Zambia gets US$29m from China for Chinese Economic Zone

The China Development Bank (CDB) and the Zambia-China Economic & Trade Cooperation Zone (ZCCZ) have signed a loan of US$29 million to improve infrastructure at Lusaka Park, a senior Chinese bank official said.

The Zambia people will pay back the loan in future though almost all the companies operating in the Lusaka park are Chinese.

The improvement of infrastructure at the ZCCZ is aimed at providing a better development platform for enterprises in the park, said Zhu Liqun, the president of CDB’s Jiangxi branch.

Zhu said that in August 2014, CDB signed the first loan agreement with ZCCZ and Bank of China Zambia. Zhu hopes that through two loans of a total of US$59 million, it could further accelerate the development of infrastructure in ZCCZ Lusaka Park and attract more Chinese enterprises to invest in Zambia and promote local economic development.

The ZCCZ is the first multi-facility economic zone declared by the Zambian government.

CDB has so far provided loans amounting to US$410 million to Zambia in areas such as metallurgy, roads and real estate, which have gone a long way in supporting the African nation’s economic development and trade, according to Xinua, the official Chinese news agency.

 

The idea of establishing a special economic zone (SEZ) ostensibly surfaced in 2004, initiated by Non-Ferrous Metals Corporation Africa (NFCA). The NFCA is the Zambian subsidiary of China Non-Ferrous Metal Mining Group Company (CNMC, a mining SOE), which had been exploring Chambishi copper mine in Zambia’s Copperbelt since 1998.

The NFCA approached the Zambian government with a proposal to set up an industrial park for copper processing in Chambishi.

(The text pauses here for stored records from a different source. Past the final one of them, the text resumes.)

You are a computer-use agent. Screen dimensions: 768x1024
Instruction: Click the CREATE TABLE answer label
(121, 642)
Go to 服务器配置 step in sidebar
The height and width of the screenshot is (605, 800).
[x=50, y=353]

The new Multi-Facility Economic Zones (MFEZ) regulations, envisaging the provision of a competitive environment for investors to process Zambia’s natural resources within its borders, was issued in 2006 (the Zambia Development Agency Act No 11 of 2006). That same year, China announced its intention to establish three to five economic and trade co-operation zones (ETCZs) in Africa.